I used to rule the world
Seas would rise when I gave the word
Now in the morning I sleep alone
Sweep the streets I used to own
I used to roll the dice
Feel the fear in my enemy's eyes
Listen as the crowd would sing
"Now the old king is dead! Long live the
king!"
One minute I held the key
Next the walls were closed on me
And I discovered that my castles stand
Upon pillars of salt and pillars of sand
I hear Jerusalem bells are ringing
Roman Cavalry choirs are singing
Be my mirror, my sword and shield
My missionaries in a foreign field
For some reason I can't explain
Once you go there was never
Never an honest word
And that was when I ruled the world
It was the wicked and wild wind
Blew down the doors to let me in
Shattered windows and the sound of drums
People couldn't believe what I'd become
Revolutionaries wait
For my head on a silver plate
Just a puppet on a lonely string
Oh who would ever want to be king?
I hear Jerusalem bells are ringing
Roman Cavalry choirs are singing
Be my mirror, my sword and shield
My missionaries in a foreign field
For some reason I can't explain
I know Saint Peter won't call my name
Never an honest word
But that was when I ruled the world
(Again: I don't own any music/ videos etc. All linked to Youtube and artists accredited)

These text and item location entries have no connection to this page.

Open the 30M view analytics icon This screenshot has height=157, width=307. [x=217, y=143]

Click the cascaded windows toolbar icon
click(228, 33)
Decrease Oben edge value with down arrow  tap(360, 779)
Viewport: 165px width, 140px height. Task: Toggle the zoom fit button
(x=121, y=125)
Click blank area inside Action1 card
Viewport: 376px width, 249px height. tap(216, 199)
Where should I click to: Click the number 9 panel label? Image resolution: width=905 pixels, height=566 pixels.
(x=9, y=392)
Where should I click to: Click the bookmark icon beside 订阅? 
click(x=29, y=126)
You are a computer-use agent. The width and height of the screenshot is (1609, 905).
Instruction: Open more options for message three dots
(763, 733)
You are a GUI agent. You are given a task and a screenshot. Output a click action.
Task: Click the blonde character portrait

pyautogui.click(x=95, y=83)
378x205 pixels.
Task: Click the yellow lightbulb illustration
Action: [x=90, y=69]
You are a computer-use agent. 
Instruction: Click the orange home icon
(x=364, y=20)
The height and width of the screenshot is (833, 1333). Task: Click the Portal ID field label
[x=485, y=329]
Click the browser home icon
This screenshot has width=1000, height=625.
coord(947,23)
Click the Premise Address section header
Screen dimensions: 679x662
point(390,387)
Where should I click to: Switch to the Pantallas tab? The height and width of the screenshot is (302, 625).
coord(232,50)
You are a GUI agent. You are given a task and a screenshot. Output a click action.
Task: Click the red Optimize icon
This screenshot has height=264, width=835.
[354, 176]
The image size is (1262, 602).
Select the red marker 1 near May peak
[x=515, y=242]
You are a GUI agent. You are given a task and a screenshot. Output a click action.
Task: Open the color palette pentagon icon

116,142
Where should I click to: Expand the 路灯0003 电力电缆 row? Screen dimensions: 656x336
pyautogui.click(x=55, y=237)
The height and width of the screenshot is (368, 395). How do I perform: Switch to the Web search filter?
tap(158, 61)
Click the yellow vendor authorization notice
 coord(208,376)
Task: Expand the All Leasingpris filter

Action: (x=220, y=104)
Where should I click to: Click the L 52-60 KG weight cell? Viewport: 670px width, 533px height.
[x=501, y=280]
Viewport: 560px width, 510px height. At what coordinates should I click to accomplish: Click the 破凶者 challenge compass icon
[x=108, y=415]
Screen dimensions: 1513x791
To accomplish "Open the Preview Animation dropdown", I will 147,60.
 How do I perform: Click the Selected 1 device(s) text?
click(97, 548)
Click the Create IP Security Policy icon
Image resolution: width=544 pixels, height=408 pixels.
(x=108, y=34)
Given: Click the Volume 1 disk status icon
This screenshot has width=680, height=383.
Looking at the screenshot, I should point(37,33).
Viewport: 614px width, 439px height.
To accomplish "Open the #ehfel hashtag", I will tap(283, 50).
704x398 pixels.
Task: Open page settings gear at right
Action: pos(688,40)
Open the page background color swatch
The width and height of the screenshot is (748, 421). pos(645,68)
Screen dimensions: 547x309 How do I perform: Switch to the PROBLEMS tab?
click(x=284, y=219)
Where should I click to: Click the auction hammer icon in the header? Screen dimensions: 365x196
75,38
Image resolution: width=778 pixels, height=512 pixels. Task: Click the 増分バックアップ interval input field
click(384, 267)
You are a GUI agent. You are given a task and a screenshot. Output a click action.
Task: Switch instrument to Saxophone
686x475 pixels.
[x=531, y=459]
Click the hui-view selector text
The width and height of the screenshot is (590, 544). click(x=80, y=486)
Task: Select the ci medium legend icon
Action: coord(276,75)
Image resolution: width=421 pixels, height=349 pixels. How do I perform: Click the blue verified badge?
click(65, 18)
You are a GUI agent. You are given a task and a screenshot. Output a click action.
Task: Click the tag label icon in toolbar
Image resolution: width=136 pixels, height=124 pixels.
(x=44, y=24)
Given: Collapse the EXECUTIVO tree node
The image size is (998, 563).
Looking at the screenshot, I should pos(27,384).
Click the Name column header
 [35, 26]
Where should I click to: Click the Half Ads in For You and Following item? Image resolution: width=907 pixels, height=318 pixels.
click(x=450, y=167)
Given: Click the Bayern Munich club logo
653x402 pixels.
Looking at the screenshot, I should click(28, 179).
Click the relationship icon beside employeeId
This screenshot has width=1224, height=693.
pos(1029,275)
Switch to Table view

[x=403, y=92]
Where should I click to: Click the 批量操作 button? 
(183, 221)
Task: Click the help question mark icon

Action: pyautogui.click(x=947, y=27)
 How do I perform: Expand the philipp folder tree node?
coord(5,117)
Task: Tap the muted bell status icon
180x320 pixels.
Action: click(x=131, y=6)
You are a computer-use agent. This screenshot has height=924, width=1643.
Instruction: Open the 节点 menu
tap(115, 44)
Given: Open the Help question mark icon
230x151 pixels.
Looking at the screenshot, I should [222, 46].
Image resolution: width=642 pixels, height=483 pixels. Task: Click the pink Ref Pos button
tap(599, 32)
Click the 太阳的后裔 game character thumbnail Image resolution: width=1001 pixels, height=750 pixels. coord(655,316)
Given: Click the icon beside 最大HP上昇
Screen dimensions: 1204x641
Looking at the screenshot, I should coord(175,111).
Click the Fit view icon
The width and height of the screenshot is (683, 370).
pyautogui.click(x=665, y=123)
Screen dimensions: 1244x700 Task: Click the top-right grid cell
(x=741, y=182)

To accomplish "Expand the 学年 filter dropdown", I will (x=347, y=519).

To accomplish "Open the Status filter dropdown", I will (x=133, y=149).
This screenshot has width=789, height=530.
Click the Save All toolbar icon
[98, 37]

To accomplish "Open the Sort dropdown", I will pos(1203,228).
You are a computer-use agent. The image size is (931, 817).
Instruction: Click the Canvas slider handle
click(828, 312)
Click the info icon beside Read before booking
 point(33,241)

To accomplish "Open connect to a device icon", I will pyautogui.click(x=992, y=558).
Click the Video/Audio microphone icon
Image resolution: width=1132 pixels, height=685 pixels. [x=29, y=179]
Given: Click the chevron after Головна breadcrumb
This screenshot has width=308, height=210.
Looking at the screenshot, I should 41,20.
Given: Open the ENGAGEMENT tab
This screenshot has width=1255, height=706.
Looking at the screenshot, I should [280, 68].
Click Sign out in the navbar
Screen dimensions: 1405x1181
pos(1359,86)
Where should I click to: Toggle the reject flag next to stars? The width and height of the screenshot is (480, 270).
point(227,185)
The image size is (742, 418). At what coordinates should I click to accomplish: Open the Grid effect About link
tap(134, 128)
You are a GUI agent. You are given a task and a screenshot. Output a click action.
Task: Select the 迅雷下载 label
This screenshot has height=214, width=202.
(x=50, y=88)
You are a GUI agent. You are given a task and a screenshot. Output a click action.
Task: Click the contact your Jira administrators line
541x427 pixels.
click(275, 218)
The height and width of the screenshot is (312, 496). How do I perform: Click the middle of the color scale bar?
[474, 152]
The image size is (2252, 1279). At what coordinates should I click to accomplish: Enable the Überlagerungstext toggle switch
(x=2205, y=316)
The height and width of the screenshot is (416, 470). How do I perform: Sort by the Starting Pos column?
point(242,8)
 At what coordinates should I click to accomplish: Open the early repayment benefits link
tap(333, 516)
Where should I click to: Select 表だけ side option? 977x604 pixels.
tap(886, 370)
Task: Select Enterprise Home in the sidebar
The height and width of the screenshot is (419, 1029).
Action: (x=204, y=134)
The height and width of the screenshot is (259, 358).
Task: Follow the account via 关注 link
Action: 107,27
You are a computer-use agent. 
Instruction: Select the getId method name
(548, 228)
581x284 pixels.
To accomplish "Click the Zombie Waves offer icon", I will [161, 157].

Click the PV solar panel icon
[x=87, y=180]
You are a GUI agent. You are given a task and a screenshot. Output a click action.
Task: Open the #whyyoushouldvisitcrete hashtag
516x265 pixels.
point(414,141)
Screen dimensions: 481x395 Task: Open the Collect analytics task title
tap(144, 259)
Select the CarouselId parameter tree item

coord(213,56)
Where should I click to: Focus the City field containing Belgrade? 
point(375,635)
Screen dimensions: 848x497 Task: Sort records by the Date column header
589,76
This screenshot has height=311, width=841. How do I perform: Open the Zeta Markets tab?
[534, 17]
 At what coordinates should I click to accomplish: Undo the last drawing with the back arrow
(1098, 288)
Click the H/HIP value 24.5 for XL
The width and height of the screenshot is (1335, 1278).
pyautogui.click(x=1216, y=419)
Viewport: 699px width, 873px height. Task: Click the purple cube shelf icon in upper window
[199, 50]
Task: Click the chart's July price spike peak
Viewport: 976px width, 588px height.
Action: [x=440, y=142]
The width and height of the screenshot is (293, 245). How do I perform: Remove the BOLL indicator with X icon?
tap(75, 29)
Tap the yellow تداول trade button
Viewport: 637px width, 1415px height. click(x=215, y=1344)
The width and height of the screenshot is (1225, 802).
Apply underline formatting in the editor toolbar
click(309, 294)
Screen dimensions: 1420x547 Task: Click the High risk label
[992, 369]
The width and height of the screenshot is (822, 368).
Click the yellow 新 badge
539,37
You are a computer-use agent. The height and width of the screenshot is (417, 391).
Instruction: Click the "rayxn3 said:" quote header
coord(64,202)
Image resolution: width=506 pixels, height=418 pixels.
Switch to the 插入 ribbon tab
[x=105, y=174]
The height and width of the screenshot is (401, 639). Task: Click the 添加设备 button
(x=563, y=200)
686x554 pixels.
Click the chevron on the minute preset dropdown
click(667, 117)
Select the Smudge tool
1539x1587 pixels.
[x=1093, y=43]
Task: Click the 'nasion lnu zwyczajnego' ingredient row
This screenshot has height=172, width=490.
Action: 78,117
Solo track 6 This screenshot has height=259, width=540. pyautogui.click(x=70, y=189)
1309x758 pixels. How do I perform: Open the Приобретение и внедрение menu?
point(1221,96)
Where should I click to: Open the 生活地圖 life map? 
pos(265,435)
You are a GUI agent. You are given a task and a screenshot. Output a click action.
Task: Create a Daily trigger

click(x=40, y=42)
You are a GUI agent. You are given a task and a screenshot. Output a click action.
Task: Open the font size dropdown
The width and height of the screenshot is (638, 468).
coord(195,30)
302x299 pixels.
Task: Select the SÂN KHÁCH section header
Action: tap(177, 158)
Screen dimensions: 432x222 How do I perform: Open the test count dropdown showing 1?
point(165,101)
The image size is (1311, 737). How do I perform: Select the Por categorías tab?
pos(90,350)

I also think the song is about the futility of life and how everything can change in an instant and nothing is ever guaranteed, no matter what plans we make. Sometimes that sounds a bit miserable, but sometimes it gives me great comfort - it always just makes me feel like no-one has control, everything is just hurtling through space and randomness, and we are all just along for the ride.... so we might as well do our best to enjoy it when we can.
And the day came when the risk to remain tight
in a bud was more painful than the risk it took to blossom.